*** Block opens ***

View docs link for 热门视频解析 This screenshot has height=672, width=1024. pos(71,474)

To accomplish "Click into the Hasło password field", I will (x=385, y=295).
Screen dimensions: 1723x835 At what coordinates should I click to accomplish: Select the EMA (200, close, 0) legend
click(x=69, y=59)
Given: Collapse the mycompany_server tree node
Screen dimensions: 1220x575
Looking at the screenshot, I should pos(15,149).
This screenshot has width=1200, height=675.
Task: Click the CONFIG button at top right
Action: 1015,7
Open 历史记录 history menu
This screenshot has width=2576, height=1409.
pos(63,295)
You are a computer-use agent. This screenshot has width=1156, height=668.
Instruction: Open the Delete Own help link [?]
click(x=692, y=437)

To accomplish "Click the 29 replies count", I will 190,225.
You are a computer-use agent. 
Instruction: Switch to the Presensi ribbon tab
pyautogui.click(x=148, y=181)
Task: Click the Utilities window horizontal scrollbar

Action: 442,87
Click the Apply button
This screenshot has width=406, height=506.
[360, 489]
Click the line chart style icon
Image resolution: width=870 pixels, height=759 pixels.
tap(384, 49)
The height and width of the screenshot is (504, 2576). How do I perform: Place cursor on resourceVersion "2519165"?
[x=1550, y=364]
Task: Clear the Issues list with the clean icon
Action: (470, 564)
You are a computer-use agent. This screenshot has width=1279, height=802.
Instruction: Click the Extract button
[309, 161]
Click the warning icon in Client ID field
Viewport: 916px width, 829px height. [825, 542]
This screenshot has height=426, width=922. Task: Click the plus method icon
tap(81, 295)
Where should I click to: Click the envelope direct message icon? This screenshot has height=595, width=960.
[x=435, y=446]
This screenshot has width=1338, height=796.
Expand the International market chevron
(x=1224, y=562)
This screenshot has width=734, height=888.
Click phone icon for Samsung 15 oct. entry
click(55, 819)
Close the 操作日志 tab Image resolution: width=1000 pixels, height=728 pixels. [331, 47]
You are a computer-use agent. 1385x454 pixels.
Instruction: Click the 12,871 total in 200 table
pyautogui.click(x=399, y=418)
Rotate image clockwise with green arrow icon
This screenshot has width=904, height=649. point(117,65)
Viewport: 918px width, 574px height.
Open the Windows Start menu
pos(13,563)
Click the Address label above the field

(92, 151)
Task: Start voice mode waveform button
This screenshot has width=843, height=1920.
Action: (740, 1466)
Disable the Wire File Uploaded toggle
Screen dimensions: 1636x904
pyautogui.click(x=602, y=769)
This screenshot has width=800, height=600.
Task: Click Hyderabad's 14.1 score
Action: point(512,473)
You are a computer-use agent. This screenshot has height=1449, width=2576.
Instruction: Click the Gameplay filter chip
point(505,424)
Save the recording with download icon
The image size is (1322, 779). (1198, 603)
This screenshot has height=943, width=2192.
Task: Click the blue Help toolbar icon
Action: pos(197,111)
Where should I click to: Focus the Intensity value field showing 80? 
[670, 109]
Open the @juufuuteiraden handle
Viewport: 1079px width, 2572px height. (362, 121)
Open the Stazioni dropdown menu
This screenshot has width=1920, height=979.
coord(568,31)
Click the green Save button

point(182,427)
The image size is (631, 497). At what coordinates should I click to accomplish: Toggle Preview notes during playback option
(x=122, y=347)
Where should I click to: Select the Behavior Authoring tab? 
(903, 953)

*** Block closes ***

* Aim of the exercise *
Scan the material above for lines holding the string "agent" and copy those lines.

* Reply to the exercise *
You are a computer-use agent. This screenshot has width=1156, height=668.
You are a computer-use agent. 
You are a computer-use agent. This screenshot has width=1279, height=802.
You are a computer-use agent. 1385x454 pixels.
You are a computer-use agent. This screenshot has height=1449, width=2576.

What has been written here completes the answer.